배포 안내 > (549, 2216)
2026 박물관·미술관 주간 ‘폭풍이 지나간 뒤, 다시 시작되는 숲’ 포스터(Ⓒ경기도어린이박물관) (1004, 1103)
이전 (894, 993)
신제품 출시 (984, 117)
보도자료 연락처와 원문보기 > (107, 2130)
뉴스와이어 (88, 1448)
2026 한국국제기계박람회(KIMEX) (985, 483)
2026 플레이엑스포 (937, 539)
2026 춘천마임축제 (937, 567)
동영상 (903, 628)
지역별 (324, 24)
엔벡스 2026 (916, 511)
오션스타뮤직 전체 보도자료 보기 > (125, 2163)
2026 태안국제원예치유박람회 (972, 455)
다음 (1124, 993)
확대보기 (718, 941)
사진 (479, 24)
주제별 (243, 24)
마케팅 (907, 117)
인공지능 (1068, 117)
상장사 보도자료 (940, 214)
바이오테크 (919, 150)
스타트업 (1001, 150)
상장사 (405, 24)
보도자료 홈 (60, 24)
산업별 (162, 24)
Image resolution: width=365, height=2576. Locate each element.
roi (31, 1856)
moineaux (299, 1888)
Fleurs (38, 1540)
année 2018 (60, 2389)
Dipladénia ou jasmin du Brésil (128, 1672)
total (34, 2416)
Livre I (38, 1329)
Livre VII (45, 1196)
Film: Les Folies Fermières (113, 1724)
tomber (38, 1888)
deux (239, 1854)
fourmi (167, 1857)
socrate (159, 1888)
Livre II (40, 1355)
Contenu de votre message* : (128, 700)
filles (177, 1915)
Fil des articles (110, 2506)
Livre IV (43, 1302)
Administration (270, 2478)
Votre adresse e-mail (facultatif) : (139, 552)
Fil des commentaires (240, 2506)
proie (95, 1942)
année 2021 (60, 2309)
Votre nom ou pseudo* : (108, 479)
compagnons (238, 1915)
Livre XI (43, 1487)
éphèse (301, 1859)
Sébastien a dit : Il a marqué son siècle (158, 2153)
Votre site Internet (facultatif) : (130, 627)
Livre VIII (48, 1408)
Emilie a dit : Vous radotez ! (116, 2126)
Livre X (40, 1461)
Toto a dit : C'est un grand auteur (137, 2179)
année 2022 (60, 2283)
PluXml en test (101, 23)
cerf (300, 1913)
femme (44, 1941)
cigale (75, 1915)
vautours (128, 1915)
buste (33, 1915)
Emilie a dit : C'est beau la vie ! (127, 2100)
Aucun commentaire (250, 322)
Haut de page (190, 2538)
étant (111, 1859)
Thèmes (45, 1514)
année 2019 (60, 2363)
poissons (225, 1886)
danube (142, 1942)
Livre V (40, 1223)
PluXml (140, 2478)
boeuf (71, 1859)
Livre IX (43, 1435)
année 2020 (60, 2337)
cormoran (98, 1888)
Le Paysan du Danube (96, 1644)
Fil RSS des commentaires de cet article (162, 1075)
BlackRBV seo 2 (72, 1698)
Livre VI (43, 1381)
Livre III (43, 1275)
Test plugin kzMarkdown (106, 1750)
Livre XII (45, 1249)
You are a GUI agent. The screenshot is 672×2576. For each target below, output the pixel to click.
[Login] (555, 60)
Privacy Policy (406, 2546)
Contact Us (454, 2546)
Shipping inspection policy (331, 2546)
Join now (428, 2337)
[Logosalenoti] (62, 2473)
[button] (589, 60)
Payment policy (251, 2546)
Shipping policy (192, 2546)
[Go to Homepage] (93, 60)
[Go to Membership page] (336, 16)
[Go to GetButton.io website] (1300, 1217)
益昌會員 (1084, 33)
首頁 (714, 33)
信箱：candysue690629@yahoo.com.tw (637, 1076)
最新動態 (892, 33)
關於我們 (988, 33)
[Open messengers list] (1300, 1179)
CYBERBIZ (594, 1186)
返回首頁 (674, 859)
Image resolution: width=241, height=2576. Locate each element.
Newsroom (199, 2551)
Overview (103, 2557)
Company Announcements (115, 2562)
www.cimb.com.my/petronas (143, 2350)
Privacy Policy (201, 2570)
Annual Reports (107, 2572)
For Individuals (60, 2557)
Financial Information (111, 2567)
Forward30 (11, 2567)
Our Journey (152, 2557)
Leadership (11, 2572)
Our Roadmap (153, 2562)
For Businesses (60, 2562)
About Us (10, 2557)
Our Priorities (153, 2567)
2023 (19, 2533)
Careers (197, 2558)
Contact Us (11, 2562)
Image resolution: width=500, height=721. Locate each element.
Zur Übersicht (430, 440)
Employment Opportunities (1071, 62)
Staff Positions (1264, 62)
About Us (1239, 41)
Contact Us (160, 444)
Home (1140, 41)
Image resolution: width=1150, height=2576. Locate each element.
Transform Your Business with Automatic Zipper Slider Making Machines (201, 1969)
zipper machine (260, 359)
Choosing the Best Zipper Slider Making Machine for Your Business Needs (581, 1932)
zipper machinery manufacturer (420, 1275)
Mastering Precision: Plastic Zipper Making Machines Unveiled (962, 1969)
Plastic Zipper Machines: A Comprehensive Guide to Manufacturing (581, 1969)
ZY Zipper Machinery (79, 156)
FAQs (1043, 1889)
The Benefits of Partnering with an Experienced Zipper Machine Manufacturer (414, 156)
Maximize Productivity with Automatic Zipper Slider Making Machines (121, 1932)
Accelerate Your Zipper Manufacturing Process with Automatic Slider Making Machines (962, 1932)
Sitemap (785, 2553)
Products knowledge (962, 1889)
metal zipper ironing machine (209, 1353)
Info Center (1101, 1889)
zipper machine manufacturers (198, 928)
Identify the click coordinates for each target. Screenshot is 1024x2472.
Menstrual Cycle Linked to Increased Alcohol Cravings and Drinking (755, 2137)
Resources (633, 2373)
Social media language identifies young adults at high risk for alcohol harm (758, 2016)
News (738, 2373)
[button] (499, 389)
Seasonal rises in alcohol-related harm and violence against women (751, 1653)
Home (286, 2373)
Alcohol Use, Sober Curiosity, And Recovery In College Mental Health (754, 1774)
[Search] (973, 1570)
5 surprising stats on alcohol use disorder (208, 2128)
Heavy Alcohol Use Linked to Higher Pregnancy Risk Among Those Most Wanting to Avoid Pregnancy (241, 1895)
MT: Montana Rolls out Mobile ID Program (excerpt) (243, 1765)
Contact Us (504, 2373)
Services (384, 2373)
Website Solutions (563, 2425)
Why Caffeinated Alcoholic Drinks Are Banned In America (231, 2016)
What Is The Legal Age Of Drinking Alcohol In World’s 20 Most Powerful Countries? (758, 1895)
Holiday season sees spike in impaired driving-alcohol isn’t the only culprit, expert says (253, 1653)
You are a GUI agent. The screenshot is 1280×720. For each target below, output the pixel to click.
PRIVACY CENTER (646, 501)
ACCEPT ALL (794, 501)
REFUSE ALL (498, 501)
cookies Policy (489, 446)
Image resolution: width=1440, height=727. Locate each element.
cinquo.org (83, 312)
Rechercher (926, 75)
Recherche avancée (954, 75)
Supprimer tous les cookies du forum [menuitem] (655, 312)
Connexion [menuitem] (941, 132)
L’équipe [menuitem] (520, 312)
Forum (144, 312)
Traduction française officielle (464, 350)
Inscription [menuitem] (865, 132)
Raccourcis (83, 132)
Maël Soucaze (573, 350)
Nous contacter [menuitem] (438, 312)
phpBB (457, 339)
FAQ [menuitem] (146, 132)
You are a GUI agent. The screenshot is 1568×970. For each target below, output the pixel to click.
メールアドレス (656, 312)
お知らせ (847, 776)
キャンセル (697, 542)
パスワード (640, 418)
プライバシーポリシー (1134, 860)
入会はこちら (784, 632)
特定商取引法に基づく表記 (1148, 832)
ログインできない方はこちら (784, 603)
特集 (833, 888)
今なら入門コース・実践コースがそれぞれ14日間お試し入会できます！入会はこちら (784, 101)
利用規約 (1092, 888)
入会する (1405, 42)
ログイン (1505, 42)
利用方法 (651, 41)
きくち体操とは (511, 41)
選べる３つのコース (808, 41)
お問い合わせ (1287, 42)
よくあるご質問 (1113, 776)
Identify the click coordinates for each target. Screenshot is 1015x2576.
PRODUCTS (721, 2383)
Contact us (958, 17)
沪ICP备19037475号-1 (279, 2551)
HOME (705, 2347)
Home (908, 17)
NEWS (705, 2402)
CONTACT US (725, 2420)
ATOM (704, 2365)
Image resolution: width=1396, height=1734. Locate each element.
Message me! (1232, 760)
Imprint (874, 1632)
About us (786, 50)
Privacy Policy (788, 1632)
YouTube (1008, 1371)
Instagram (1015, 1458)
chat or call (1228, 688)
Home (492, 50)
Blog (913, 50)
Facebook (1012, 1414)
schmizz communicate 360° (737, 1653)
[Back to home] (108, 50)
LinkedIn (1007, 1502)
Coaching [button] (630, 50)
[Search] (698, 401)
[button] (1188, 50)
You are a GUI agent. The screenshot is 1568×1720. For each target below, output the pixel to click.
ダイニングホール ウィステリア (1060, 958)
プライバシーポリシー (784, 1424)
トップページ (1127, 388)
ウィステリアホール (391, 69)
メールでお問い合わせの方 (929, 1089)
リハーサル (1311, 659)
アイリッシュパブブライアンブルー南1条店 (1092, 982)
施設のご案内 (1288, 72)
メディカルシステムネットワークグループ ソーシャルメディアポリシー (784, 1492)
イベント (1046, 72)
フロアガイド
=-=-=
# [Richiesta]
Puoi riscrivere le voci dalla riga che contiene "filles (177, 1915)" fino a quella che contiene "Livre III (43, 1275)", inclusa, cambiando "Livre" in "Tome" e lasciando tutto il resto invariato?

# [Risposta]
filles (177, 1915)
Fil des articles (110, 2506)
Tome IV (43, 1302)
Administration (270, 2478)
Votre adresse e-mail (facultatif) : (139, 552)
Fil des commentaires (240, 2506)
proie (95, 1942)
année 2021 (60, 2309)
Votre nom ou pseudo* : (108, 479)
compagnons (238, 1915)
Tome XI (43, 1487)
éphèse (301, 1859)
Sébastien a dit : Il a marqué son siècle (158, 2153)
Votre site Internet (facultatif) : (130, 627)
Tome VIII (48, 1408)
Emilie a dit : Vous radotez ! (116, 2126)
Tome X (40, 1461)
Toto a dit : C'est un grand auteur (137, 2179)
année 2022 (60, 2283)
PluXml en test (101, 23)
cerf (300, 1913)
femme (44, 1941)
cigale (75, 1915)
vautours (128, 1915)
buste (33, 1915)
Emilie a dit : C'est beau la vie ! (127, 2100)
Aucun commentaire (250, 322)
Haut de page (190, 2538)
étant (111, 1859)
Thèmes (45, 1514)
année 2019 (60, 2363)
poissons (225, 1886)
danube (142, 1942)
Tome V (40, 1223)
PluXml (140, 2478)
boeuf (71, 1859)
Tome IX (43, 1435)
année 2020 (60, 2337)
cormoran (98, 1888)
Le Paysan du Danube (96, 1644)
Fil RSS des commentaires de cet article (162, 1075)
BlackRBV seo 2 (72, 1698)
Tome VI (43, 1381)
Tome III (43, 1275)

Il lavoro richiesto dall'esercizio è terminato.